Gregório I, embaixador especial em Bizâncio, primeiro monge a ser designado papa, criou uma pequena biblioteca no palácio Laterano, em Roma: um grupo de colonos, arrolados pela fome causada pelas inundações do Tiber em 589, quis queimá-la, mas a fúria da autoridade eclesiástica se impôs.
Um trecho excepcional das Institutiones (2.5.10) de Casiodoro, político e depois monge, serve-me agora para retratar o medo que os homens dessa obscura época sentiam das invasões dos bárbaros. Casiodoro falou sobre um tratado de música de um tal de Albino e chamou a atenção para um exemplar numa biblioteca de Roma: "[...] Se essa cópia desapareceu nas invasões dos bárbaros, você tem uma cópia de Gaudêncio aqui em seu lugar [...]."

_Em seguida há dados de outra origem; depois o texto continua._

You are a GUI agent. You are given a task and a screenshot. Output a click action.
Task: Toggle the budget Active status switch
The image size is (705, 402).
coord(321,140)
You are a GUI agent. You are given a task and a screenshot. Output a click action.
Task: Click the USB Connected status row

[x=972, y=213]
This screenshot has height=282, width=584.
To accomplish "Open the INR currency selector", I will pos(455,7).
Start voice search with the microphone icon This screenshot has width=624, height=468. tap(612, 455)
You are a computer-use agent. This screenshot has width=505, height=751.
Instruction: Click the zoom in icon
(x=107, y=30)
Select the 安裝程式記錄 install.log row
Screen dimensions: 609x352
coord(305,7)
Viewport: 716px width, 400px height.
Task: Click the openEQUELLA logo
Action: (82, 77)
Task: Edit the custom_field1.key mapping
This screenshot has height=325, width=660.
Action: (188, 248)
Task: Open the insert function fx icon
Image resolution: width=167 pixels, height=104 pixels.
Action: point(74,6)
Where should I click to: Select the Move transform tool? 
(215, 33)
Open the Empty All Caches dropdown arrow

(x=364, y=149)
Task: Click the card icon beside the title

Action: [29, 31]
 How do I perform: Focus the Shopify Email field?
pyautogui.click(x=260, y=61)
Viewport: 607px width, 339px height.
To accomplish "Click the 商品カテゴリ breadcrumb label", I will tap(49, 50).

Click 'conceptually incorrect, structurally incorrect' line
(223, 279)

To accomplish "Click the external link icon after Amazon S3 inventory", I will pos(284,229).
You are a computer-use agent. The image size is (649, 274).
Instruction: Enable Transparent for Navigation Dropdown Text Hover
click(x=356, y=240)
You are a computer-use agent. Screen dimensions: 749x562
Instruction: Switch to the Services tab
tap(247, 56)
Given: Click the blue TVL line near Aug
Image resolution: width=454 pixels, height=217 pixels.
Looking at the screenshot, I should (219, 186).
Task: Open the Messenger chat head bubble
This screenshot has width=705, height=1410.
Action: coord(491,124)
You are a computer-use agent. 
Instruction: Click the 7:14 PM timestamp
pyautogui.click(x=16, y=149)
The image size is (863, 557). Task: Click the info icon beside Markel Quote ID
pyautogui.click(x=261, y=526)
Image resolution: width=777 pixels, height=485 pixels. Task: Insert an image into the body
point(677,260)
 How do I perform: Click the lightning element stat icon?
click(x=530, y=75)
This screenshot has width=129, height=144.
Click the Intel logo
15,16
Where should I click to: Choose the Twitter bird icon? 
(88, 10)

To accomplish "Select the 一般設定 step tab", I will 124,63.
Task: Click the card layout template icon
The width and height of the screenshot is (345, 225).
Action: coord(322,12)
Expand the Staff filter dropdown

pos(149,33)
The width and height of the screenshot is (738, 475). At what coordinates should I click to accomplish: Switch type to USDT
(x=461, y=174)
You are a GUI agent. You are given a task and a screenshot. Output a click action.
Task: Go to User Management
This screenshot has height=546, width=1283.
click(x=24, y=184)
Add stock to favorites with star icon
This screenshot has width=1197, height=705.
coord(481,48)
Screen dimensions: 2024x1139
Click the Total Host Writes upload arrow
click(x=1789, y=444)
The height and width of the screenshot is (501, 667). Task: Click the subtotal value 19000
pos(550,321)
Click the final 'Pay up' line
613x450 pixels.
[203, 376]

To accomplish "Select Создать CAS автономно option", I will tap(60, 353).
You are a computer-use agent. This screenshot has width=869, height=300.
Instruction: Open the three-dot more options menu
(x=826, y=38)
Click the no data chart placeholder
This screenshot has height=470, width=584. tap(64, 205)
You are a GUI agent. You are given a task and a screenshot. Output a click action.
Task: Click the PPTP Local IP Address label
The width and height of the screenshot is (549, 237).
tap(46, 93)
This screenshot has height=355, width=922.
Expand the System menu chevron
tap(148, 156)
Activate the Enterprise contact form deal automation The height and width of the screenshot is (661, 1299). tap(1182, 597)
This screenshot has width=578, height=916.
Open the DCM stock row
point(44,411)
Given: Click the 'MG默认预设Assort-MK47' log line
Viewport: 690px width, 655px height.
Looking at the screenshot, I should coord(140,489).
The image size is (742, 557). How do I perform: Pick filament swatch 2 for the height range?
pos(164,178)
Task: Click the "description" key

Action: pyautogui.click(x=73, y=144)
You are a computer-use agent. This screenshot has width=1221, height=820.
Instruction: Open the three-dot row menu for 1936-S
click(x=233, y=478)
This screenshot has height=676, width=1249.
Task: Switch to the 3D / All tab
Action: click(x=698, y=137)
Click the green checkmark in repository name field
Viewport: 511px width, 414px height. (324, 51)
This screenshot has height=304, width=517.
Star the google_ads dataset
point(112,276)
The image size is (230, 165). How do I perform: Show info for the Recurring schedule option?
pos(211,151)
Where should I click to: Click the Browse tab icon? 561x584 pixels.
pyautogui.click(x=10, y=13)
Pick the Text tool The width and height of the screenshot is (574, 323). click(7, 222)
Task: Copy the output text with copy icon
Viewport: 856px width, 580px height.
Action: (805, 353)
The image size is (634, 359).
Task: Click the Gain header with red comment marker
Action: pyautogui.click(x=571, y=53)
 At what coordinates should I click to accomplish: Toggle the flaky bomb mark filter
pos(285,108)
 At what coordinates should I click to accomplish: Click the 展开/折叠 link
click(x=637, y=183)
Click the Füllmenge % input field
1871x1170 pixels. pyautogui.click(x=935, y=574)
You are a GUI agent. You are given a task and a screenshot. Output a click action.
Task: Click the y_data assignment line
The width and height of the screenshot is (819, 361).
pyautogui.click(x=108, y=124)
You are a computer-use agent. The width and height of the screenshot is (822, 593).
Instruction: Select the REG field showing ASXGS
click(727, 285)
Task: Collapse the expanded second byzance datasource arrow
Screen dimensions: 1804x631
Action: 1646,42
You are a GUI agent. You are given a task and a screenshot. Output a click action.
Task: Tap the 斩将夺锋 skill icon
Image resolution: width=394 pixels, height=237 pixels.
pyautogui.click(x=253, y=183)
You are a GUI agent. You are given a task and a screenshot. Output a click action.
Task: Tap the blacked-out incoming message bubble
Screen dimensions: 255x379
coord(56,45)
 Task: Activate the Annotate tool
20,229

Casiodoro se retirou em 540 para o Vivário, mosteiro onde instalou uma modesta escola de copistas e uma biblioteca constituída para conservar textos antigos. Não sabemos se os chamados clássicos pagãos foram copiados no Vivário, mas é presumível dada a cultura enciclopédica de Casiodoro. Ele esteve de fato em Constantinopla entre 550 e 554, o que facilitou a aquisição de livros gregos e latinos. A falta de provas, no entanto, impede-nos de saber como desapareceram os manuscritos da biblioteca do Vivário: conserva-se apenas um manuscrito do século VI das Complexões de Casiodoro e um códice com todas as características das cópias elaboradas no Vivário. A hipótese destinada a convencer os historiadores da transferência da biblioteca de Casiodoro para a biblioteca de Gregório I ou para a do mosteiro de Bobbio não é, certamente, absurda, mas ousada. Casiodoro pode ter feito cópias para enviar a essas bibliotecas em Roma. Depois do fechamento do Vivário, duas décadas após a morte de Casiodoro, é possível imaginar que a dispersão dos livros se deu em vários mosteiros, posteriormente destruídos. Na Espanha visigoda não houve muitas bibliotecas. O mosteiro servitano, em Valência, tinha livros provenientes da África, mas não há dados precisos sobre seu destino. No século VII existia em Toledo uma biblioteca de propriedade de um conde chamado Laurêncio, cuja morte significou o fim dos livros. Em Sevilha, o célebre bispo Isidoro mandou copiar os livros de Casiodoro, impôs no Quarto Concilio de Toledo o estudo do grego e do latim nas escolas episcopais e, consciente da importância de salvar a memória da humanidade, recompilou milhares de dados em suas Etimologias. Livro semelhante requeria, sem dúvida, enorme biblioteca (há 52 autores citados). O destino do livro foi desigual: de um lado, deu a conhecer as teorias e dados de numerosos autores pagãos, por outro, facilitou o esquecimento de muitas fontes da literatura clássica como a estranha Pratas, a misteriosa enciclopédia de Suetônio.